Lord Warden House:
Lord Warden House is the impressive building at the end of The Viaduct. Built as the Lord Warden Hotel, it was opened in 1851 to cater for cross Channel passengers arriving and departing by rail at the adjacent Town Station (now demolished). Distinguished guests included Napoleon III and Charles Dickens.
Few structures in Dover have suffered such a riches-to-rags existence as the former Lord Warden Hotel, now renamed Lord Warden House. This four-storey building, over the years, has welcomed scores of Lords and Duchesses, artists, writers, diplomats and rogues. Now, in the ownership of Dover Harbour Board, it provides accommodation for ship forwarding agents and freight clerks dealing with Customs clearance.
The hotel, with its opulent ballroom, was opened in September 1853 by the South Eastern Railway which bought the site 10 years previously from the Dover port authority who were the ground landlords for the whole area. As an hotel it quickly became popular with scores of well-heeled passengers waiting for favourable weather to catch a packet boat sailing from what is now the western docks.

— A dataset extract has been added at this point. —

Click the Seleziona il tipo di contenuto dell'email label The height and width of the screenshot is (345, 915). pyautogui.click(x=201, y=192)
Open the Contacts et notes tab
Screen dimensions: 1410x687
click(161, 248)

The hotel was regularly frequented by Charles Dickens on his way to France. Indeed he used the hotel scene for one of his yarns. Another writer who sat and watched his fellow guests was William Makepeace Thackeray.
Napoleon III, the Emperor of the French, was a guest at the Lord Warden several times but none so sad as the day he arrived in Dover from Ostend from a Prussian prisoner-of-war camp. He had been released by the Prussians on his abdication and in March 1871 arrived at Dover quietly to be guided to the hotel to be re-united with his wife Eugenie and their son the Prince Imperial. The occasion is marked by a Dover Society blue plaque on the exterior wall of the building.
It was at the Lord Warden where, in July 1909, the French aviator Louis Bleriot was feted on his pioneer flight across the Channel before heading off for more praise in London.
During the Second World War the hotel building was taken over by the Royal Navy and was named by them as HMS Wasp. It became the headquarters, with plotting rooms, of the navy’s coastal force of motor torpedo boats and other fast craft.
Dover Harbour Board spent nearly £1 million repairing and repainting the property so that today it stands as a proud landmark recalling its better days.